CEU eTD Collection (2016); Czerván, Andrea: Women with children in a Hungarian village. The intersections of gender, familial status, geographical space and class in the post-state socialist era

CEU Electronic Theses and Dissertations, 2016
Author Czerván, Andrea
Title Women with children in a Hungarian village. The intersections of gender, familial status, geographical space and class in the post-state socialist era
Summary In the thesis I introduce the findings of my research done in a Hungarian rural locality. I did interviews with local women with children and participant observations on recruiting events of nearby factories. The thesis has two main arguments. First, instead of a new wave of the ‘retradi tionalization&# x2019; of gender roles and women’s confinement in the private sphere as housewives, the gender division of labor characterizing the interviewees’ families mirrors the dominant norm of state socialism. Women are working mothers, primarily responsible for unpaid reproductive labor and also expected to be secondary breadwinners. Men are rendered primary breadwinners symbolically and have a high degree of freedom from unpaid reproductive labor. This division of labor is problematic not only because it assigns certain tasks to persons based on allegedly ‘natural’ characteristics, but because unpaid reproductive labor and ‘feminized’ paid labor tend to be devalued in capitalist patriarchy. Although interviewees tend to naturalize the division of labor in their families, they draw borders between acceptable and non-acceptable forms of unpaid reproductive labor.
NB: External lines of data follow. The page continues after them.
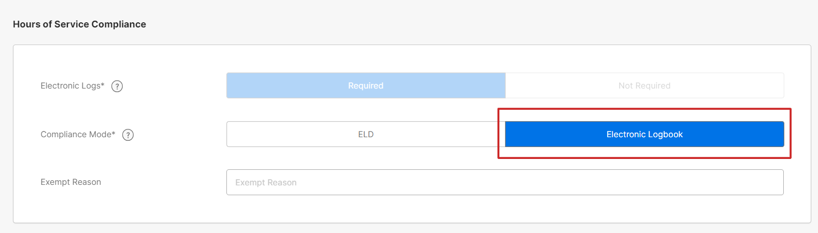Set Electronic Logs to Required
The width and height of the screenshot is (818, 233).
pos(366,85)
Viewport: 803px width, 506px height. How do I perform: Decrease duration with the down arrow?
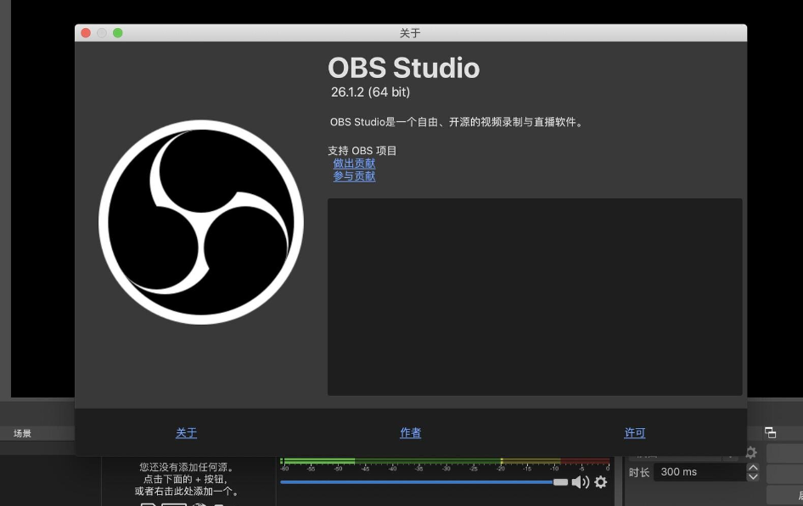tap(753, 477)
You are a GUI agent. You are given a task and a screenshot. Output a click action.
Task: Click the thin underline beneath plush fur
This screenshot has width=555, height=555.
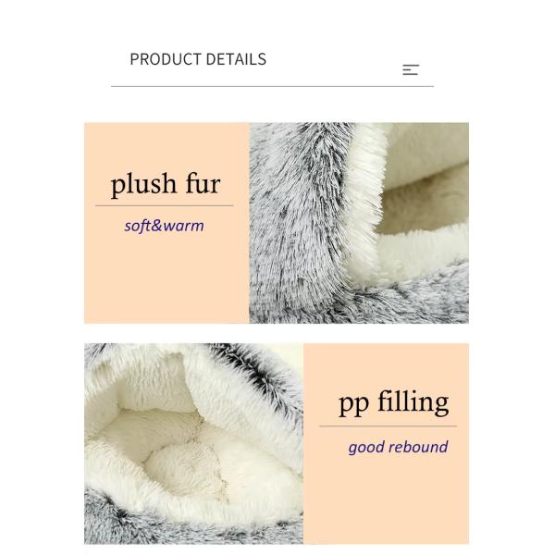[165, 205]
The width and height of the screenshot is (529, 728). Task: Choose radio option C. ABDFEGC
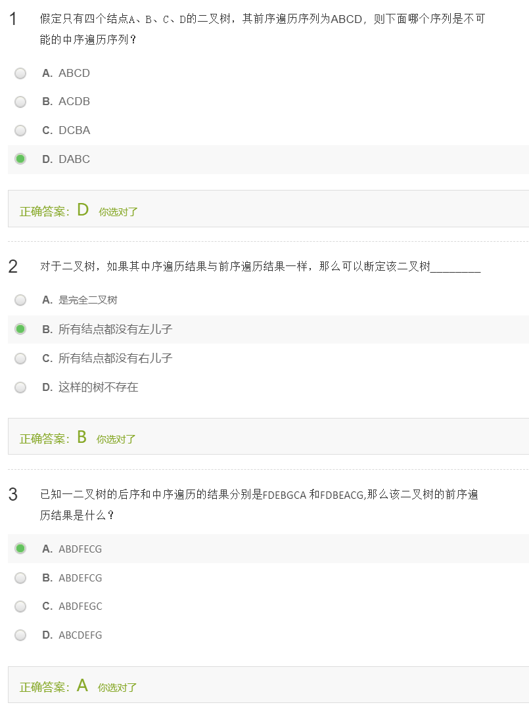(20, 606)
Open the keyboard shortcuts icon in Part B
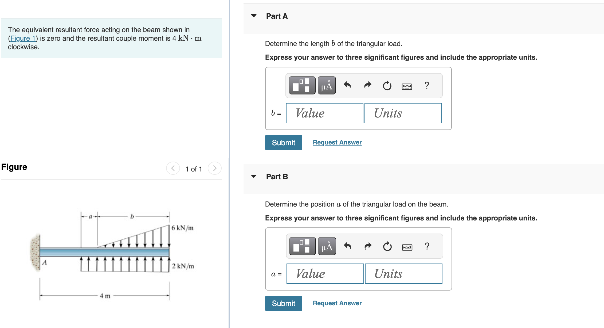The height and width of the screenshot is (328, 604). 407,247
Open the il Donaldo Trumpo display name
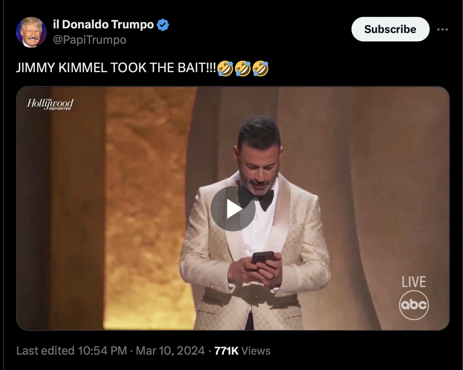This screenshot has height=370, width=463. tap(103, 25)

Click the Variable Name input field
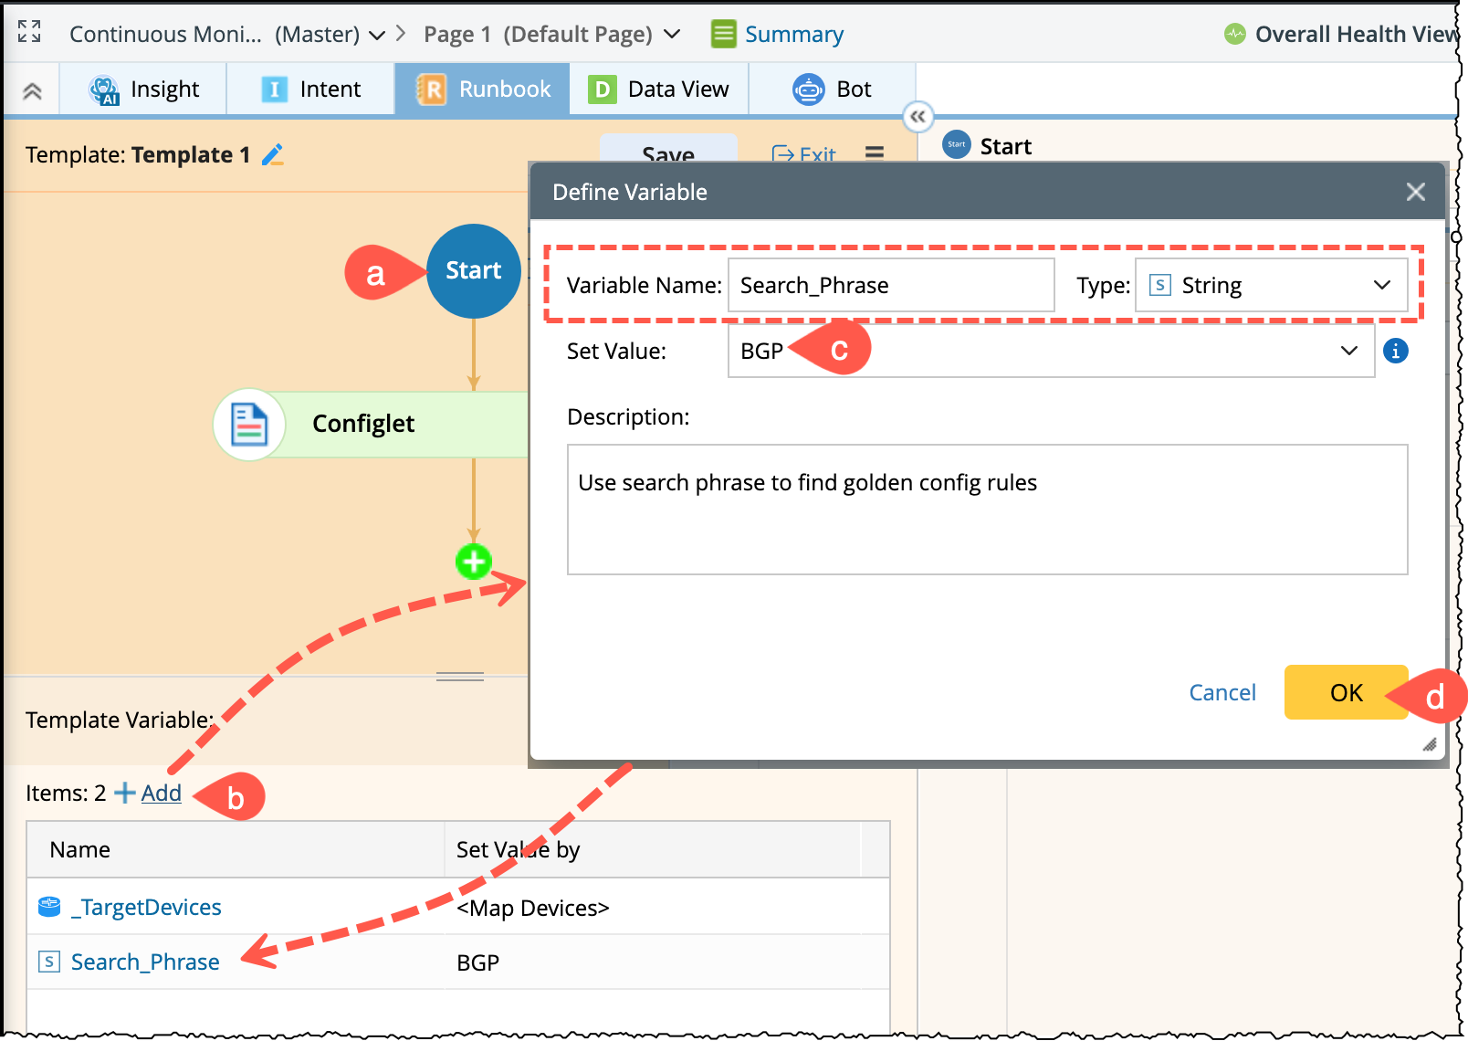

They also question the division either because their work is devalued by the husband, or because of women’s ‘double burden’. Second, while inhabitants’ situation is generally vulnerable, women with children are marginalized in the realm of paid labor of the village because of the interplay of the structure of the local labor market, particular constraints stemming from women’s responsibility for unpaid reproductive labor, and the the norm of the male work free from reproductive duties. Historically, there has been a lack of local non-agricultural workplaces in the village, thus, many inhabitants had worked either in the local agricultural cooperative that was privatized, or at nearby industrial factories that were abandoned during neoliberal economic restructuring, further decreasing the number of local workplaces. The problems with public transport and the schedule of child care facilities make commuting almost impossible.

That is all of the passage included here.